» Set exercise 1
In the rows, swap "diamond bullet" for "square bullet" from the line with "The image size is (582, 326)." up to and including the line with "[x=645, y=844]", and give those lines again with nothing else changed.

» Document section
::::

[llvm] r200219 - [vectorize] Initial version of respecting PGO in the vectorizer: treat

Mon Jan 27 13:06:34 PST 2014

Hi Chandler,

This change makes the unroller/vectorizer more conservative when used with static BFI. We will not unroll (after handling conditional stores) the hottest loop “quantum_toffoli” in libquantum (50% or so) using the static heuristic:

  http://sourcecodebrowser.com/libquantum/0.2.4/gates_8c_source.html#l00082

Best,
Arnold

---- Block Freqs ----
 entry = 1.0
  entry -> if.else = 0.375
  entry -> if.then = 0.625
 if.then = 0.625
  if.then -> if.end22 = 0.625
 if.else = 0.375
  if.else -> for.cond.preheader = 0.1406
  if.else -> if.end22 = 0.23437
 for.cond.preheader = 0.1406
  for.cond.preheader -> for.body.lr.ph = 0.08789
  for.cond.preheader -> for.end = 0.05273
 for.body.lr.ph = 0.08789                   ### Preheader in question
  for.body.lr.ph -> for.body = 0.08789
 for.body = 2.8125                          ### Loop in question
  for.body -> if.then13 = 1.40625
  for.body -> for.inc = 1.40625
 if.then13 = 1.40625
  if.then13 -> for.inc = 1.40625
 for.inc = 2.8125
  for.inc -> for.body = 2.7246
  for.inc -> for.end.loopexit = 0.08789
 for.end.loopexit = 0.08789
  for.end.loopexit -> for.end = 0.08789
 for.end = 0.1406
  for.end -> if.end22 = 0.1406
 if.end22 = 1.0

On Jan 27, 2014, at 5:11 AM, Chandler Carruth <chandlerc at gmail.com> wrote:

> Author: chandlerc
> Date: Mon Jan 27 07:11:50 2014
> New Revision: 200219
> 
> URL: http://llvm.org/viewvc/llvm-project?rev=200219&view=rev
> Log:
> [vectorize] Initial version of respecting PGO in the vectorizer: treat
> cold loops as-if they were being optimized for size.
> 
> Nothing fancy here. Simply test case included. The nice thing is that we
> can now incrementally build on top of this to drive other heuristics.
> All of the infrastructure work is done to get the profile information
> into this layer.
> 
> The remaining work necessary to make this a fully general purpose loop
> unroller for very hot loops is to make it a fully general purpose loop
> unroller. Things I know of but am not going to have time to benchmark
> and fix in the immediate future:
> 
> 1) Don't disable the entire pass when the target is lacking vector
>   registers. This really doesn't make any sense any more.

::::

» Dataset content
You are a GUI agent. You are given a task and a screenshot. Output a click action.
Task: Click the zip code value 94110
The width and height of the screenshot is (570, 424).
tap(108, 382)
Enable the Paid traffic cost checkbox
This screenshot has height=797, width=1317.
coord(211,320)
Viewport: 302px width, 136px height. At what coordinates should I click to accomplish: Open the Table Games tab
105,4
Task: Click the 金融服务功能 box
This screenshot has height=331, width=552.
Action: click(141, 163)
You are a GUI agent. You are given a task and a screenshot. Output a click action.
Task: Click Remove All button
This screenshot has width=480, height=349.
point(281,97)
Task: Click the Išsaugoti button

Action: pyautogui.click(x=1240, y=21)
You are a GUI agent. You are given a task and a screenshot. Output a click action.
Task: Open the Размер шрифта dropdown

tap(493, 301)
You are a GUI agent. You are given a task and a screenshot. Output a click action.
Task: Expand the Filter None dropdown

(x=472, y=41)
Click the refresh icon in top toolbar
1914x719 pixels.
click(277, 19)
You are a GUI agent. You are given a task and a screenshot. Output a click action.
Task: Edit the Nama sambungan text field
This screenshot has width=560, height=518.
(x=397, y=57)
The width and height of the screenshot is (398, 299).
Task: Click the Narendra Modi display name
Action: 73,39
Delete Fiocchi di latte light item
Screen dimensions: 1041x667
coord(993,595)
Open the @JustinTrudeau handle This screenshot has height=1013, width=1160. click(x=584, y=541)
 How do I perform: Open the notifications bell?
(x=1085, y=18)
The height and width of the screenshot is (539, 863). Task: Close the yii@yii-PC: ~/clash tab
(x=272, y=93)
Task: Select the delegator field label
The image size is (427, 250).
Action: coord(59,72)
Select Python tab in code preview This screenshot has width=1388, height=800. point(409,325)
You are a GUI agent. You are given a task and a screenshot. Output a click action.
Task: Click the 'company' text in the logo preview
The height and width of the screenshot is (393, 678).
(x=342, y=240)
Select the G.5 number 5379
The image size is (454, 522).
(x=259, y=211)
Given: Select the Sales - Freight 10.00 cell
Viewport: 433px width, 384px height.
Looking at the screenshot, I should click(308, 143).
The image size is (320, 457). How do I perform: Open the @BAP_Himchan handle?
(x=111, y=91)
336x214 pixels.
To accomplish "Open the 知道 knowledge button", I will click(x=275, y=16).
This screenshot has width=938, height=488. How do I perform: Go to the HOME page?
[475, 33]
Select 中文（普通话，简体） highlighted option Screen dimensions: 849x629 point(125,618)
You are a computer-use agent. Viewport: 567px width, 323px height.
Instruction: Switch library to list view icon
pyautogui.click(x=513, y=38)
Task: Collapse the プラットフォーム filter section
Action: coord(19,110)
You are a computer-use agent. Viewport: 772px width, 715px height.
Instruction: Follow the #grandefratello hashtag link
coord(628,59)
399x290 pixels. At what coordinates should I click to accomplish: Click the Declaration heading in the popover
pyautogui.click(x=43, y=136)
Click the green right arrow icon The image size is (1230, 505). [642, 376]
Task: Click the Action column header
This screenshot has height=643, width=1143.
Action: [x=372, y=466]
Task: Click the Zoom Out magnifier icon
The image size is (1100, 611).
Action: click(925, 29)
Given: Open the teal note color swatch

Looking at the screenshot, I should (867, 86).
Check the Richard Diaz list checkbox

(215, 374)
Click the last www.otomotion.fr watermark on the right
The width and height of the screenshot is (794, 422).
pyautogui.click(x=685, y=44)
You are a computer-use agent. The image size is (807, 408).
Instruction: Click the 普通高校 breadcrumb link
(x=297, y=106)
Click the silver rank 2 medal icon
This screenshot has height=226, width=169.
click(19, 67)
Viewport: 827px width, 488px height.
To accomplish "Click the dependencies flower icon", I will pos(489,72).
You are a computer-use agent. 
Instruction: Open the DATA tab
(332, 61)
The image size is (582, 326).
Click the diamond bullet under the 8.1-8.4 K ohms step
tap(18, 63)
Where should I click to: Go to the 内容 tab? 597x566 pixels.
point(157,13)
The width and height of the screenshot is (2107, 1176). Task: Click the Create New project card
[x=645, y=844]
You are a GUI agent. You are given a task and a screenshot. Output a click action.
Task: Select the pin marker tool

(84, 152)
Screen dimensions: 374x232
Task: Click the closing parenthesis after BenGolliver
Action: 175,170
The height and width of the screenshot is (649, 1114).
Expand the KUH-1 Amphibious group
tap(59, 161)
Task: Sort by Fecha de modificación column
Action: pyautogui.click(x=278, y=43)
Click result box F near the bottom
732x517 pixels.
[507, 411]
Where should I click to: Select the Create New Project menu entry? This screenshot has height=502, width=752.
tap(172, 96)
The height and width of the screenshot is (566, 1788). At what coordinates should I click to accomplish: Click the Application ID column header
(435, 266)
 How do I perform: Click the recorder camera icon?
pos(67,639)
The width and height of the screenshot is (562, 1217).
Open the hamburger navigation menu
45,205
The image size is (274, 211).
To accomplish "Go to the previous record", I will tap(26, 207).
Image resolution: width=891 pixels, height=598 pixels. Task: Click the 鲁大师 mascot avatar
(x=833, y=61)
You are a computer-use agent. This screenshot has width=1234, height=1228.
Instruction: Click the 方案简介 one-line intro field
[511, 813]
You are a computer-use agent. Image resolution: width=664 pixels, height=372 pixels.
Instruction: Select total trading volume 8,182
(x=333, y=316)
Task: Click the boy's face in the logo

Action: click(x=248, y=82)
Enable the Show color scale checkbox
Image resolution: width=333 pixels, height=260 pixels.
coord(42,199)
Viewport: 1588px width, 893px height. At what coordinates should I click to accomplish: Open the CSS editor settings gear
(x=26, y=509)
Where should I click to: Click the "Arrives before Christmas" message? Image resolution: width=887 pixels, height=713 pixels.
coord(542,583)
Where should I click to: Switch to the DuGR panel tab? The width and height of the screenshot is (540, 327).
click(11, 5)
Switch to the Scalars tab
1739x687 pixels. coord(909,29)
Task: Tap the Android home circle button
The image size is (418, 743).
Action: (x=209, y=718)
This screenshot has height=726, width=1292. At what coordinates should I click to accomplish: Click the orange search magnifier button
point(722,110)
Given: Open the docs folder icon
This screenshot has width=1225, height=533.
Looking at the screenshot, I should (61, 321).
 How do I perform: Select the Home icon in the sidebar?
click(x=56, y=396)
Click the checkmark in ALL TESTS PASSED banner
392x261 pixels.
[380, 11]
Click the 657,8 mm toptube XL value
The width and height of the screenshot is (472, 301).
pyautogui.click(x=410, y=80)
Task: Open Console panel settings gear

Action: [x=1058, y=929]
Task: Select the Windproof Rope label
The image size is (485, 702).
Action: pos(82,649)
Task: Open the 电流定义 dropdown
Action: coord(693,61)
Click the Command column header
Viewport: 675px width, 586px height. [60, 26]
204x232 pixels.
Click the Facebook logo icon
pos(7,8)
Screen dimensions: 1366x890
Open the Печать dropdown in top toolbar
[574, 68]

::::

» Set exercise 2
Extract the passage of the vectorizer thread from "On Jan 27, 2014, at" up to and including "drive other heuristics.", copying it word for word.

» Final answer 1
The image size is (582, 326).
Click the square bullet under the 8.1-8.4 K ohms step
tap(18, 63)
Where should I click to: Go to the 内容 tab? 597x566 pixels.
point(157,13)
The width and height of the screenshot is (2107, 1176). Task: Click the Create New project card
[x=645, y=844]

» Final answer 2
On Jan 27, 2014, at 5:11 AM, Chandler Carruth <chandlerc at gmail.com> wrote:

> Author: chandlerc
> Date: Mon Jan 27 07:11:50 2014
> New Revision: 200219
> 
> URL: http://llvm.org/viewvc/llvm-project?rev=200219&view=rev
> Log:
> [vectorize] Initial version of respecting PGO in the vectorizer: treat
> cold loops as-if they were being optimized for size.
> 
> Nothing fancy here. Simply test case included. The nice thing is that we
> can now incrementally build on top of this to drive other heuristics.